[Record excerpts Boundary: Start]
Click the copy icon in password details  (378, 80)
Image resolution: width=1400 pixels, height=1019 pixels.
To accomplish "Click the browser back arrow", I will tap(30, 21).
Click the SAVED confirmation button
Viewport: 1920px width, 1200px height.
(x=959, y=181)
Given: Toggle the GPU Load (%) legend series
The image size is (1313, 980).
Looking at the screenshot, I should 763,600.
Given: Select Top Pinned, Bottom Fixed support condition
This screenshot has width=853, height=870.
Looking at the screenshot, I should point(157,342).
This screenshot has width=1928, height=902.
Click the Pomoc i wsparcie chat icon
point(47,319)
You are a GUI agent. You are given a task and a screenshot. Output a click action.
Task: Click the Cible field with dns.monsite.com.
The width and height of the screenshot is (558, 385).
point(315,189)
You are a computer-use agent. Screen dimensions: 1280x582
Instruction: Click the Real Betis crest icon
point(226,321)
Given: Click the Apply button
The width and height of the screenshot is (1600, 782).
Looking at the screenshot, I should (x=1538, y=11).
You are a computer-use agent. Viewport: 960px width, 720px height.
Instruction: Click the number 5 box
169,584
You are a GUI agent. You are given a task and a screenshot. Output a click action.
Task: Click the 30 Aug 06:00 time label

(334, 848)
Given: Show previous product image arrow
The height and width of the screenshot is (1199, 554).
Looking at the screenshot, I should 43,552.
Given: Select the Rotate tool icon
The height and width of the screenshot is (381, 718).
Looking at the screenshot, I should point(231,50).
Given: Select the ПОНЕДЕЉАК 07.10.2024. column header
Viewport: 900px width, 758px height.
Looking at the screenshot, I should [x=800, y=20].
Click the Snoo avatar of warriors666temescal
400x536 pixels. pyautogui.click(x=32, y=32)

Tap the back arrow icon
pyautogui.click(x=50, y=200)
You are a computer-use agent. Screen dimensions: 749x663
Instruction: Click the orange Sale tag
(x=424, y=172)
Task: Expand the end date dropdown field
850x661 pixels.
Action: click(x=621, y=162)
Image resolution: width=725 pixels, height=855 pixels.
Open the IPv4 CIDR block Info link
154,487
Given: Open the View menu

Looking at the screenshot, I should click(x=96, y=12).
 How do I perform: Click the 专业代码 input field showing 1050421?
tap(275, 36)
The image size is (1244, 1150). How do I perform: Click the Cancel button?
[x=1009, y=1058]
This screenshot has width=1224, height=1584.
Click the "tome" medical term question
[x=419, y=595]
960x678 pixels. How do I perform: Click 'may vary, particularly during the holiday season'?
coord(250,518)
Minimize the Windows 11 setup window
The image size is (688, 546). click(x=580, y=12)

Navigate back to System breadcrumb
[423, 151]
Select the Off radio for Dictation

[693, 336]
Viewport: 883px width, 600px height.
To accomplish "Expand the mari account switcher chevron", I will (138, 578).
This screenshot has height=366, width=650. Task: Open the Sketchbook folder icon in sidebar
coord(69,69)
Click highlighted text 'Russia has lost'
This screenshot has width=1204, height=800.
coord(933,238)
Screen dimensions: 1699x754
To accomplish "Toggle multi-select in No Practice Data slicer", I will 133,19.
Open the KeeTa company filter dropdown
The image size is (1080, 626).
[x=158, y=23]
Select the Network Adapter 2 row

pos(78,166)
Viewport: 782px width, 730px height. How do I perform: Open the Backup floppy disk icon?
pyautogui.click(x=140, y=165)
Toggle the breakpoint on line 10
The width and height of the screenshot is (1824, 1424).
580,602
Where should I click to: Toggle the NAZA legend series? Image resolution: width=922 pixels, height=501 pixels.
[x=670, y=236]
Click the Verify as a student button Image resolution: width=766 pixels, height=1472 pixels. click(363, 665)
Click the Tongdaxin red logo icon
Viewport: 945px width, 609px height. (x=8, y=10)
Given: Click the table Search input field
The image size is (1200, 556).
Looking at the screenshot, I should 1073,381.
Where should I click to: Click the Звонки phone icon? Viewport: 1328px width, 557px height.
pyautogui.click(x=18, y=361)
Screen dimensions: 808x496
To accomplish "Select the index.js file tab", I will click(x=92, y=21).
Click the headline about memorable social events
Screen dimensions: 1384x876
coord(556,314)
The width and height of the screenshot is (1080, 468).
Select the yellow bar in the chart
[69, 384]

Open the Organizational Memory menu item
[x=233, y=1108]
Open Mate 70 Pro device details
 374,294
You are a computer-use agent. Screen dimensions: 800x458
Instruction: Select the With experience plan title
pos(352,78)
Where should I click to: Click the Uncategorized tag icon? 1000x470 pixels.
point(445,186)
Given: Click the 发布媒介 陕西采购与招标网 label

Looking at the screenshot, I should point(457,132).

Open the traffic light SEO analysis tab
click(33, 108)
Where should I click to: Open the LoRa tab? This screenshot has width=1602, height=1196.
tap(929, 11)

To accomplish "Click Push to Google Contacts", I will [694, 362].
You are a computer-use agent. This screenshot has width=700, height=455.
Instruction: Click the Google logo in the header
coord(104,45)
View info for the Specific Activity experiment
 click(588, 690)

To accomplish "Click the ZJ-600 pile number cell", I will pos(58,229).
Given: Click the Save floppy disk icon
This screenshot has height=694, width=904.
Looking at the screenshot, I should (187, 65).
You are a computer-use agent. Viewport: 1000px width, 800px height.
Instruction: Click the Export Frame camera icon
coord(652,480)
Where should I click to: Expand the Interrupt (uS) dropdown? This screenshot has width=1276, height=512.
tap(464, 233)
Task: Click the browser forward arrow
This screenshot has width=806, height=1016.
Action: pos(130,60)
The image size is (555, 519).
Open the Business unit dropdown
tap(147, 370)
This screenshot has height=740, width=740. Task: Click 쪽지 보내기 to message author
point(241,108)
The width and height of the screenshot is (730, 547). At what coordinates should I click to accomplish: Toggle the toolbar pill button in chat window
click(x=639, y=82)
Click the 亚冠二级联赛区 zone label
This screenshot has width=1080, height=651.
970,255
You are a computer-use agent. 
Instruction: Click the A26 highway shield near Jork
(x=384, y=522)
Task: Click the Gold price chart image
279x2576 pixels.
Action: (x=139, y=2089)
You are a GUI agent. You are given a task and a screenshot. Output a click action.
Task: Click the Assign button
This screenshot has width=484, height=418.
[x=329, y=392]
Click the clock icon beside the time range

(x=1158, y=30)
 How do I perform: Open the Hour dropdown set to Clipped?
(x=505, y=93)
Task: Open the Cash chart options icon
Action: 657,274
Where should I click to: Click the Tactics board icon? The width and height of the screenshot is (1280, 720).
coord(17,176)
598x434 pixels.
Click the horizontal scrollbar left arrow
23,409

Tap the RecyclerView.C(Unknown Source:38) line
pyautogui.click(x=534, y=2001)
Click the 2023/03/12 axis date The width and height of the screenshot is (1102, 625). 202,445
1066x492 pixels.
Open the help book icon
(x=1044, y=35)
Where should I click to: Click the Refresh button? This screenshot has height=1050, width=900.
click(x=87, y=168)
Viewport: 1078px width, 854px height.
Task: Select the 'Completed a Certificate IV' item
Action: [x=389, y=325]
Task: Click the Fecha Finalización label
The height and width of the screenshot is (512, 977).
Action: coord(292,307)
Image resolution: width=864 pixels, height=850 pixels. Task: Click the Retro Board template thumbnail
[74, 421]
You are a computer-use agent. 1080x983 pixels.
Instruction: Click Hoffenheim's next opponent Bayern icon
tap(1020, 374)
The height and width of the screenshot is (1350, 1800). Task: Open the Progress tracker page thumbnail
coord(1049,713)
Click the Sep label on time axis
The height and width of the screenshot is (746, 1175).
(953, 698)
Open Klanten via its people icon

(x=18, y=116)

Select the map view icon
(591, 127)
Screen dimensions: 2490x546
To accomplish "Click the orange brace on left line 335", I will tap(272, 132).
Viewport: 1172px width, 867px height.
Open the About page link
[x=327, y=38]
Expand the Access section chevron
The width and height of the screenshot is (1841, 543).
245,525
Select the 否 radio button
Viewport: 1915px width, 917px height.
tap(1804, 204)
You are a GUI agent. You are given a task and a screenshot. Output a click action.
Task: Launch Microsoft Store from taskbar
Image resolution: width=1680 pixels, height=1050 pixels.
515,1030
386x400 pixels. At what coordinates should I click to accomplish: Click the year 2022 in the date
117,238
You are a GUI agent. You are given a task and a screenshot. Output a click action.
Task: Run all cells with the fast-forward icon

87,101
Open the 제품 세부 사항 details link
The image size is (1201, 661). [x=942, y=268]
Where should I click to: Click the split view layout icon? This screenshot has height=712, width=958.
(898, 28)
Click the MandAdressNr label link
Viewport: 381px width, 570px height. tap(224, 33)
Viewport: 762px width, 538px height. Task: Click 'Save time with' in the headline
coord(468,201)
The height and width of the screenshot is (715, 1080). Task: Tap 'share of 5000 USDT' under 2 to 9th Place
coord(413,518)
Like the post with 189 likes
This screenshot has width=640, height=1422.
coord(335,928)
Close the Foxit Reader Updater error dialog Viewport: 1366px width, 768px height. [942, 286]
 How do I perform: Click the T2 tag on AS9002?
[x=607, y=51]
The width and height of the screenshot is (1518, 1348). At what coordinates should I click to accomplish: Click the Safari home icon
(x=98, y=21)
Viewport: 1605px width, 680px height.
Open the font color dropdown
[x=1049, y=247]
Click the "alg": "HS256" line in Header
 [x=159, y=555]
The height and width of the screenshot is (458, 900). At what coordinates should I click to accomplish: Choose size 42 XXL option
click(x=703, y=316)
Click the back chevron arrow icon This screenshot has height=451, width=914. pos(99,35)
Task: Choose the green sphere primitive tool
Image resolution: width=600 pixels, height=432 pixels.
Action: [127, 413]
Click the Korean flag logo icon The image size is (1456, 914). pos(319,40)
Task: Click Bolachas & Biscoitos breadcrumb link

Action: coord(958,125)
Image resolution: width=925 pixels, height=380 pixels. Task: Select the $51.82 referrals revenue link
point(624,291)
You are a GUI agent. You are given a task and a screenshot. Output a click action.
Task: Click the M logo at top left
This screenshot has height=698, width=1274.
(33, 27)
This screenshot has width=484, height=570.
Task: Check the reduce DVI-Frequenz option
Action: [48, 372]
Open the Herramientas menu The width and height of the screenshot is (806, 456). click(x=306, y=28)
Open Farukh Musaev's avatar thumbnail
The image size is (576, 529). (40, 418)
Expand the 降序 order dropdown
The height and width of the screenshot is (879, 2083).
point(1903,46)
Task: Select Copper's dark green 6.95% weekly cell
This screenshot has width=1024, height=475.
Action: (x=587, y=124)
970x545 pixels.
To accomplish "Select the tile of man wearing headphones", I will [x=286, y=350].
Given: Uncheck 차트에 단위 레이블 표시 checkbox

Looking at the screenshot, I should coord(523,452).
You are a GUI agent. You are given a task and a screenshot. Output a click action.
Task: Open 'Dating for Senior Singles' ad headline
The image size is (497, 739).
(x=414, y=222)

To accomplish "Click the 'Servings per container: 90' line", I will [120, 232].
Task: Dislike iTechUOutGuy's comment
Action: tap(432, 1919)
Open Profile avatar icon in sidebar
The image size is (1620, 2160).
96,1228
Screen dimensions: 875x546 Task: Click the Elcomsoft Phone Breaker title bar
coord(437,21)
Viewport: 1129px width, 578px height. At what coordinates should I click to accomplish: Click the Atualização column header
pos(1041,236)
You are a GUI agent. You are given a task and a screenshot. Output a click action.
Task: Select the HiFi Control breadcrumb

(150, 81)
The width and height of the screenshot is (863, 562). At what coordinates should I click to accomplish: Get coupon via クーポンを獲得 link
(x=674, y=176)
[Record excerpts Boundary: End]
# Task item
Copy out the lines of the data where the string "green" occurs.

# Written response
Task: Choose the green sphere primitive tool
Task: Select Copper's dark green 6.95% weekly cell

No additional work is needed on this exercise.